OpenAI, the parent company of ChatGPT, is reportedly preparing for what could become one of the largest initial public offerings (IPOs) in history, with a potential valuation of around $1 trillion. This information comes from sources familiar with the matter, as initially reported by Reuters.
This development follows closely on the heels of the San Francisco-based artificial intelligence (AI) company achieving a $500 billion valuation just last month, solidifying its position as the world's most valuable startup.
Sources indicate that the company is considering filing with securities regulators as early as the second half of 2026, although a 2027 listing is also under discussion. In preliminary discussions, OpenAI has reportedly explored raising at least $60 billion in the offering, with the final figure potentially being significantly higher.
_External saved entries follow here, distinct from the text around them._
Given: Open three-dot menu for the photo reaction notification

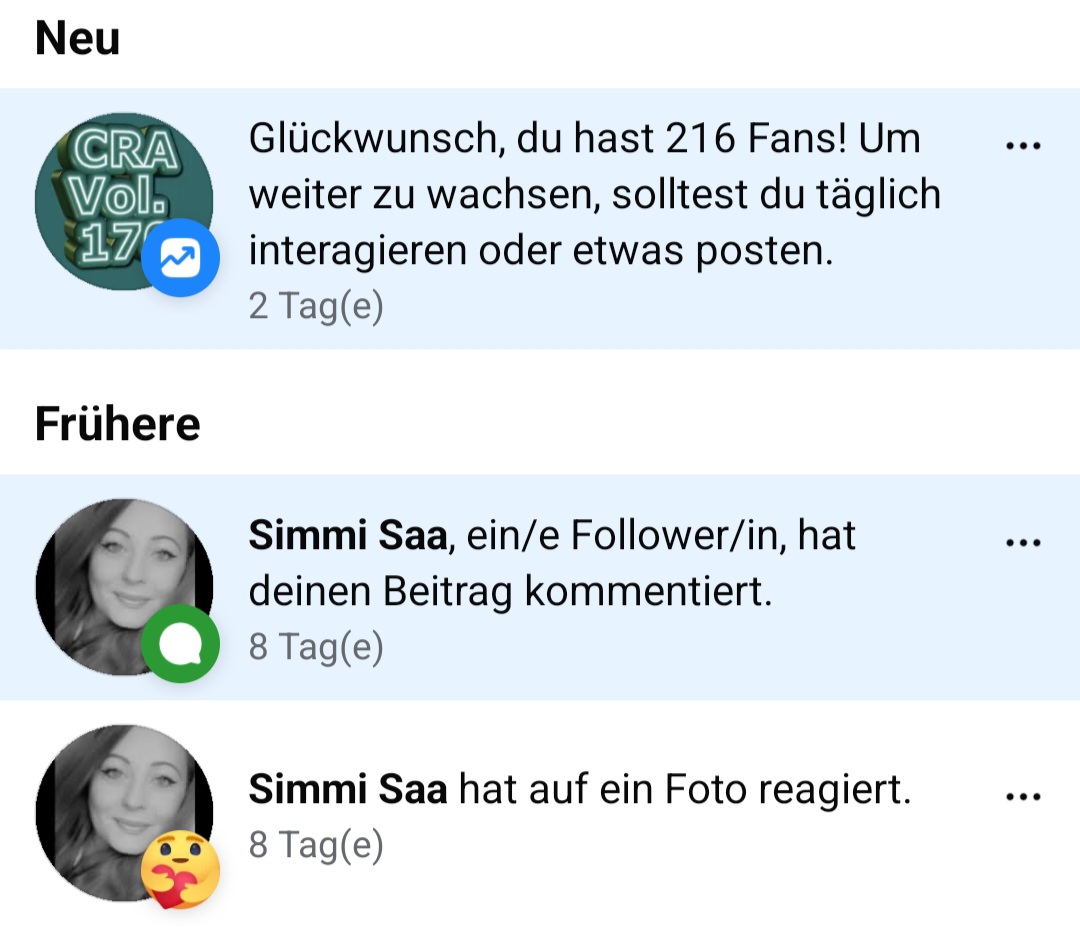Looking at the screenshot, I should coord(1023,797).
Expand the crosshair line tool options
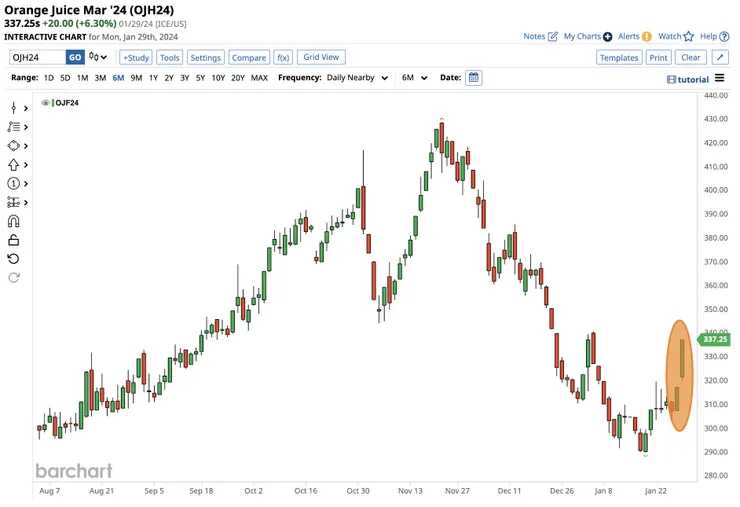 (x=26, y=107)
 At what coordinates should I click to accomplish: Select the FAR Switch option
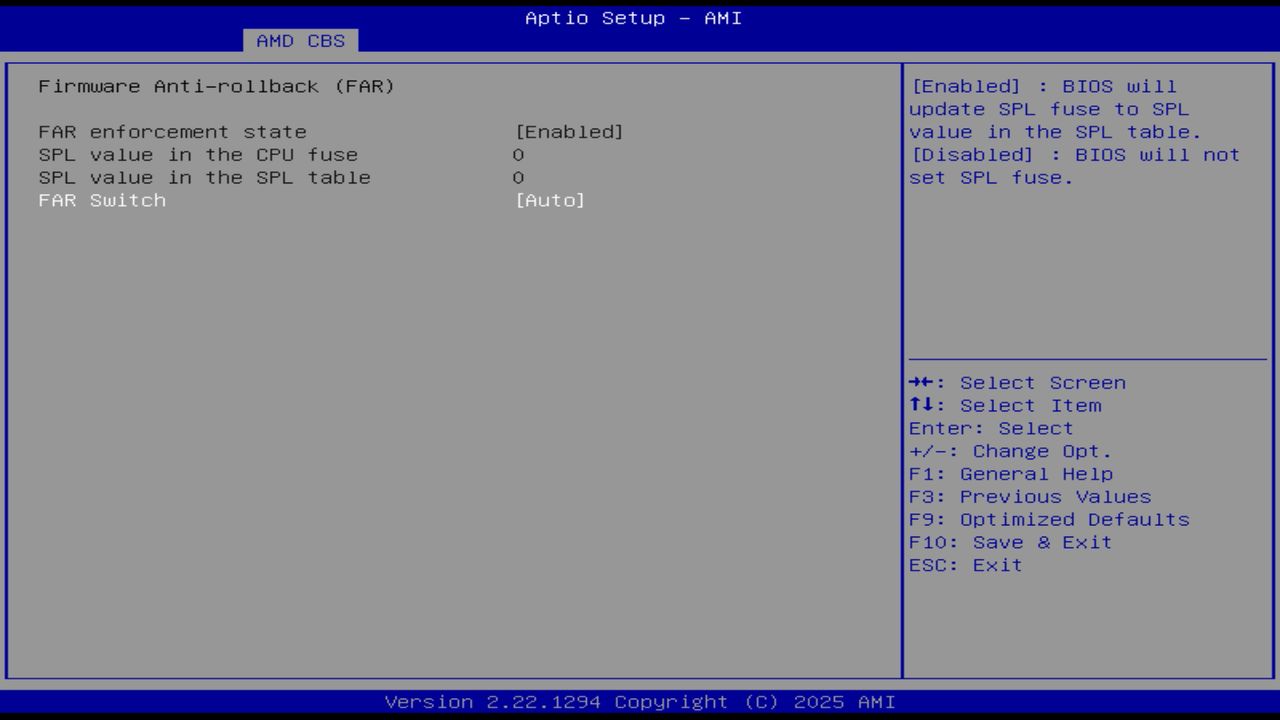[x=102, y=200]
Despite the immense scale of the potential offering, company executives have been cautious in managing expectations. A company source stated, "An IPO is not our focus, so we could not possibly have set a date. We are building a durable business and advancing our mission so everyone benefits from AGI."
These public listing ambitions arise after a significant restructuring that granted the company more autonomy, particularly from its previous ties with Microsoft. This restructuring has provided greater flexibility for capital raising, acquisitions, and infrastructure scaling. OpenAI's CEO, Sam Altman, recently acknowledged during a livestream that a public offering is "the most likely path for us, given the capital needs that we’ll have."
Reports suggest that the company anticipates reaching an annualized revenue run rate of approximately $20 billion by the end of the current year, even as losses continue to mount, estimated by some to be around $500 billion. The IPO is expected to provide both new capital and the necessary public stock currency for large-scale strategic acquisitions and infrastructure development.
While the projected figures are substantial, the plan is still in its early stages, with both the timing and the final offering size remaining subject to change. The company has reportedly informed associates that the target listing could occur in 2027, though many advisors consider late 2026 to be a plausible timeframe.

Raising $60 billion or more through an IPO would be a historic event, as very few companies have undertaken offerings of such magnitude. For OpenAI, a successful IPO at or near a $1 trillion valuation would place it among the largest public market debuts in history and underscore the widespread investor enthusiasm for AI.
However, the success of this plan will be contingent on continued business growth, prevailing market conditions, and the company's ability to translate its ambitious goals into sustainable commercial outcomes.
An industry analyst highlighted the extensive infrastructure required to support OpenAI's objectives, noting that Altman recently stated the company aims to develop 30 gigawatts of computing resources, requiring an investment of up to $1.4 trillion.
Implications of OpenAI's IPO and Valuation
For the broader technology sector, OpenAI's IPO plans signify a growing acknowledgment that the AI revolution is entering a new phase, characterized by scale, infrastructure, and monetization, beyond just research breakthroughs.

A public listing would also represent a significant milestone for OpenAI's investors, including SoftBank, Thrive Capital, Abu Dhabi’s MGX, and Microsoft, which reportedly holds approximately 27% of the company following a $13 billion investment.
Furthermore, the timing of the IPO could influence capital markets sentiment. If OpenAI successfully enters the public markets with such a high valuation, it could encourage other AI-driven companies to pursue IPOs, while also prompting discussions about valuations, competition, and risks within the sector.
Ultimately, OpenAI's plans for a significant IPO reflect both the scale of its ambitions and the ongoing transformation within the tech industry. While the precise timing and details remain uncertain, if the reports hold true, this event is poised to be a defining moment for AI and Silicon Valley.